URL.ParseStrategy
A parse strategy for creating URLs from formatted strings.
Declaration
struct ParseStrategyOverview
Create an explicit URL.ParseStrategy to parse multiple strings according to the same parse strategy. The following example creates a customized strategy, then applies it to multiple URL candidate strings.

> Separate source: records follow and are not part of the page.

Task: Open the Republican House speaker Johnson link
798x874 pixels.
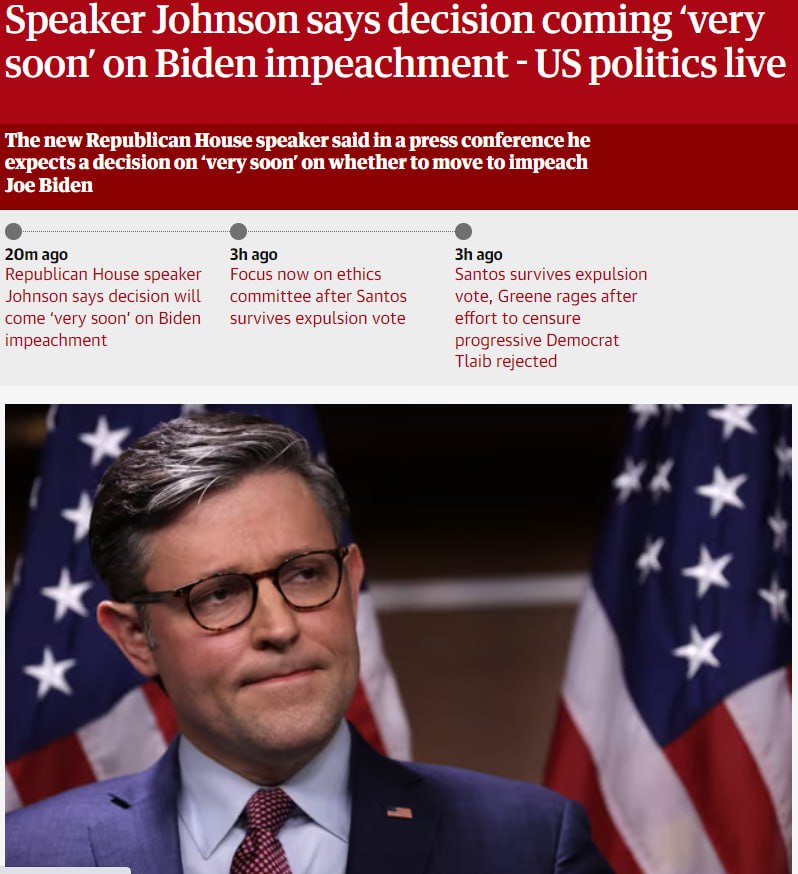Action: coord(103,307)

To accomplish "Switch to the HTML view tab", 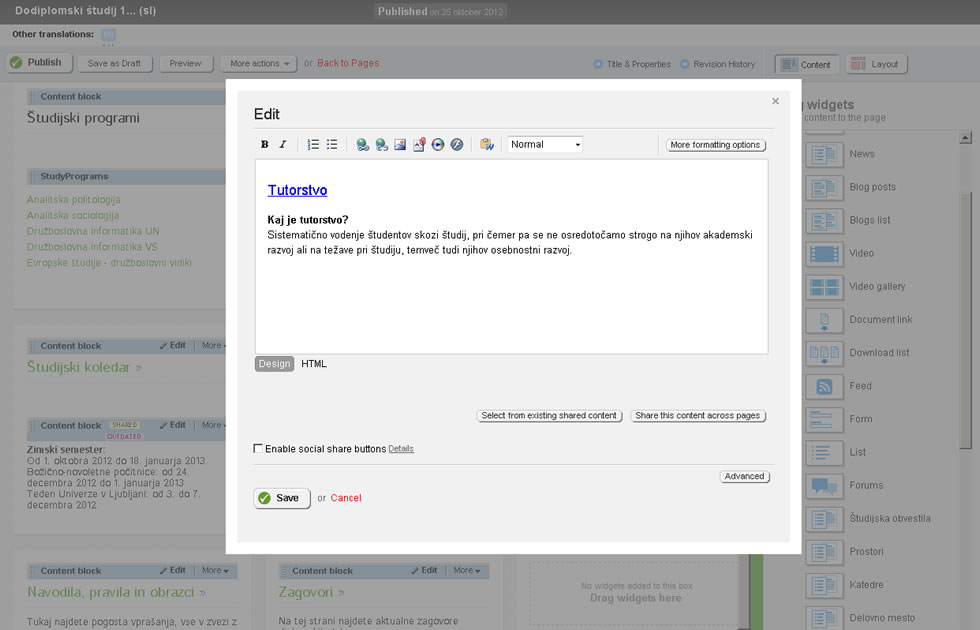I will (x=314, y=364).
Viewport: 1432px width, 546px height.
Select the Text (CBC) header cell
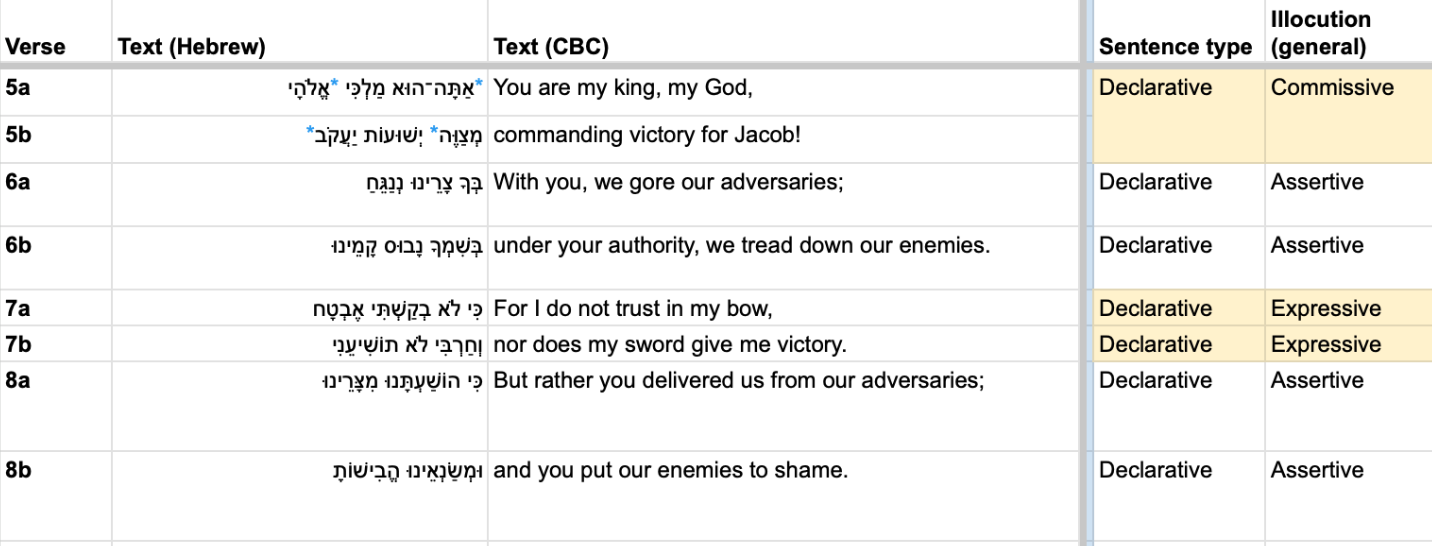pyautogui.click(x=783, y=33)
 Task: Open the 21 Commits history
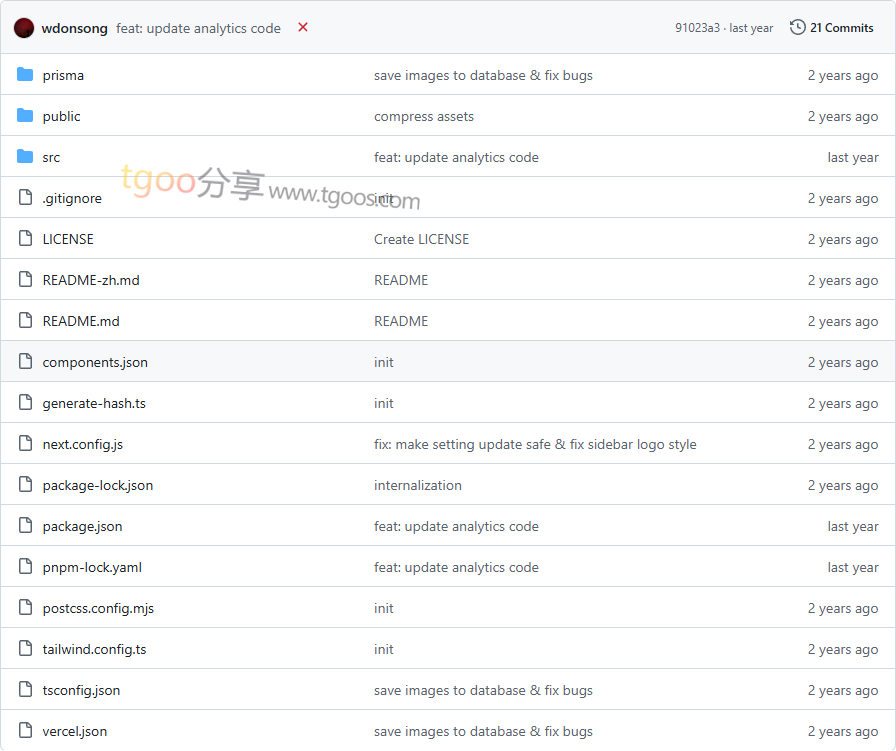[x=841, y=28]
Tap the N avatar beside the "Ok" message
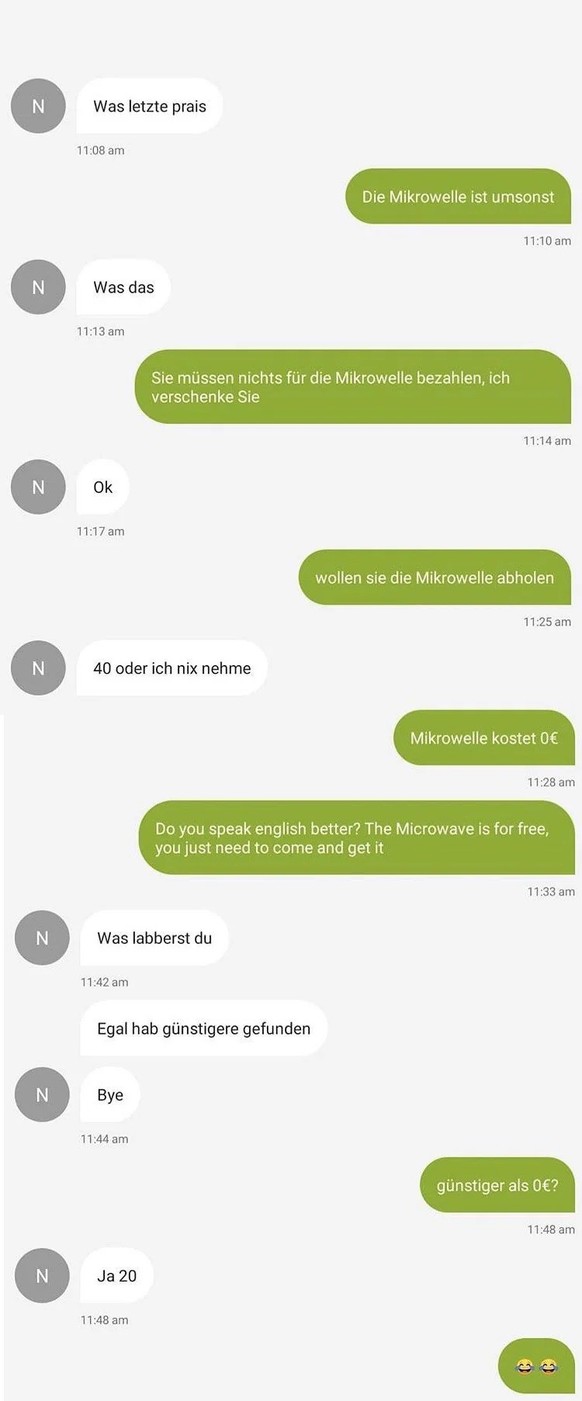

let strategy = URL.ParseStrategy(
scheme: .defaultValue("https"),
user: .optional,
password: .optional,
host: .required,
port: .optional,
path: .required,
query: .required,
fragment: .optional)
let urlStrings = [
"example.com?key1=value1", // no scheme or path
"https://example.com?key2=value2", // no path
"https://example.com", // no query
"https://example.com/path?key4=value4", // complete
"//example.com/path?key5=value5" // complete except for default-able scheme
]
let urls = urlStrings.map { try? strategy.parse($0) } // [nil, nil, nil, Optional(https://example.com/path?key4=value4), Optional(https://example.com/path?key5=value5)]You don’t need to instantiate a parse strategy instance to parse a single string. Instead, use the URL initializer init(_:strategy:), passing in a string to parse and a customized strategy, typically created with one of the static accessors. The following example parses a URL string, with a custom strategy that provides a default value for the port component if the source string doesn’t specify one.